» INSTRUCTIONS TO FOLLOW
In the records below, count the lines that have "computer" and answer with the number alone.

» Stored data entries
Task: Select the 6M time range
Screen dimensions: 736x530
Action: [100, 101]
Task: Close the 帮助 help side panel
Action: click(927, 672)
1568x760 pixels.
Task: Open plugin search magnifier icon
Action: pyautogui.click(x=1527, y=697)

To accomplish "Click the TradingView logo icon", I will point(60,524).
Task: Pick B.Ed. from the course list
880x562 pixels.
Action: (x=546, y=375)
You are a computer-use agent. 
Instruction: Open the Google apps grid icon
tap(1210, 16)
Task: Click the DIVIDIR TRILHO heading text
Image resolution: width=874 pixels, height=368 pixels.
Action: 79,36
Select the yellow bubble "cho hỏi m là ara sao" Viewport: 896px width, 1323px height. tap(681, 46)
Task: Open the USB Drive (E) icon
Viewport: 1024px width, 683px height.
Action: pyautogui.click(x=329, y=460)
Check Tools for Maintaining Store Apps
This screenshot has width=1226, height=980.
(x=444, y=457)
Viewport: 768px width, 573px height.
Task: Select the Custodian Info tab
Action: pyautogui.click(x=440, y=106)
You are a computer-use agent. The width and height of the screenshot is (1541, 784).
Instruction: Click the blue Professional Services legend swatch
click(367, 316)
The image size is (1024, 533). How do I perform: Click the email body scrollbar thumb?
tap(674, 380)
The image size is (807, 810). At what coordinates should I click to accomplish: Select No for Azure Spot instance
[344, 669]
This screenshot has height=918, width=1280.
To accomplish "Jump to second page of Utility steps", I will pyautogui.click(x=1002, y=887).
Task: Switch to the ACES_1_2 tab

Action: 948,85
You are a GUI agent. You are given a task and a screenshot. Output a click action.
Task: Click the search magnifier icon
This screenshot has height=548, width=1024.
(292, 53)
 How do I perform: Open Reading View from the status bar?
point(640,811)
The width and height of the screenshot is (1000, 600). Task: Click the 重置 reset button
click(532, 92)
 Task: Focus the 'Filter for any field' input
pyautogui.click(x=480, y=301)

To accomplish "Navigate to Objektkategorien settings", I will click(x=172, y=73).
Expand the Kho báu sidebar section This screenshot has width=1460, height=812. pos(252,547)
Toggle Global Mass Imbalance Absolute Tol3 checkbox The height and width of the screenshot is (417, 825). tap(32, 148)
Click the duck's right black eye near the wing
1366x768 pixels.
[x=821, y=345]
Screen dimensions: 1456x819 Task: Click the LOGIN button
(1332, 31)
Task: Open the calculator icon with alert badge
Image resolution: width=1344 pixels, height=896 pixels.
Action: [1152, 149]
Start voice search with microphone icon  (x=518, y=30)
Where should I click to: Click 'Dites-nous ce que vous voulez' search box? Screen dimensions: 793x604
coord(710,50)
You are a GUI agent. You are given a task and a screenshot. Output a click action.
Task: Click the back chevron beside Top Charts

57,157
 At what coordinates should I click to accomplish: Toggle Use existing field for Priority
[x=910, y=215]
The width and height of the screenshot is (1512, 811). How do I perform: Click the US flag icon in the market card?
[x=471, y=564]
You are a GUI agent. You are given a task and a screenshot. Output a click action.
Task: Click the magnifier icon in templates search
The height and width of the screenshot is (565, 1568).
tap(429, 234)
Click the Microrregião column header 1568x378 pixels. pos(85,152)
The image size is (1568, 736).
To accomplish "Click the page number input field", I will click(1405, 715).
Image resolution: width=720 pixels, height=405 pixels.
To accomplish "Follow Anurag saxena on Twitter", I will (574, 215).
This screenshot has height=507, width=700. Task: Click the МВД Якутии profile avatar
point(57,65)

» TASK ANSWER
2